◆ Brief: Repeat the welcome thread word for word from "## Creep Cringle" to "talk to you.".

◆ Source passage:
# Hello everyone!!!



## boodad (Mar 21, 2011)

I am new to haunting just started 2 years ago with small yard stuff . Then caught the fever .Most of my neighbors do very little for halloween but I want to help change this. I AM SO HAPPY I FOUND THIS SITE!!!!


----------



## Johnny Thunder (Feb 24, 2006)

Welcome.


----------



## morbidmike (Sep 11, 2009)

welcome to the forum do you build your own props ????


----------



## Spooky1 (Aug 25, 2008)

welcome to the forum, we'll be glad to help keep your fever going.


----------



## The Halloween Lady (Aug 18, 2010)




----------



## hedg12 (Jul 6, 2008)

Welcome to HF!


----------



## Goblin (Jun 3, 2009)




----------



## Bone Dancer (Oct 7, 2005)

Greetings and welcome. You have found a great place. A bunch of very nice folks that love Halloween and like to share information and help just for the asking. We love to see pictures here too. The only problem is that once you enter here, you can't leave. Have fun.


----------



## Evil Queen (Mar 8, 2008)




----------



## Death's Door (Mar 22, 2006)

Hello and welcome to the forum!!!!!


----------



## remylass (Sep 18, 2008)

Welcome. Glad to have you.


----------



## Nail Gelantra (Mar 21, 2011)

Hey im new here too! so yea. ^^ welcome here!


----------



## Frighteners Entertainment (Jan 24, 2006)

Welcome


----------



## boodad (Mar 21, 2011)

yes i have built 3 coffin poppers ,I am getting ready to start some tombstones and take a shot at a wall popper. I want to thank everyone for the warm welcome!!!!


----------



## fick209 (Aug 31, 2009)

Welcome to the forum!


----------



## Joiseygal (Sep 3, 2008)

Welcome to the forum!


----------



## Rahnefan (May 1, 2009)

Welcome.


----------



## Lunatic (Oct 3, 2006)

Welcome to the forum, Boodad! Nice to have you.


----------



## Creep Cringle (Jun 23, 2009)

Welcome Boodad!


----------



## scareme (Aug 29, 2006)

Welcome fellow OK haunter. Are you up by Tulsa? I'm in OK City. Great bunch of haunters here. Can't wait to talk to you.


----------

◆ Data:

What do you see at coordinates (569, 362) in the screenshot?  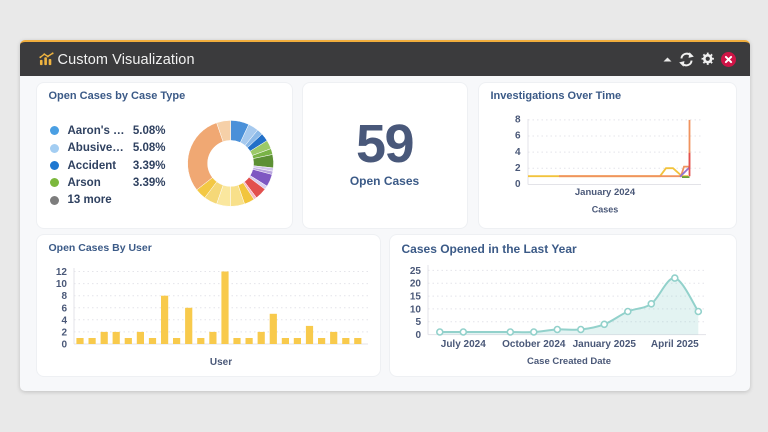 I see `svg-text: Case Created Date` at bounding box center [569, 362].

◆ Response:
## Creep Cringle (Jun 23, 2009)

Welcome Boodad!


----------



## scareme (Aug 29, 2006)

Welcome fellow OK haunter. Are you up by Tulsa? I'm in OK City. Great bunch of haunters here. Can't wait to talk to you.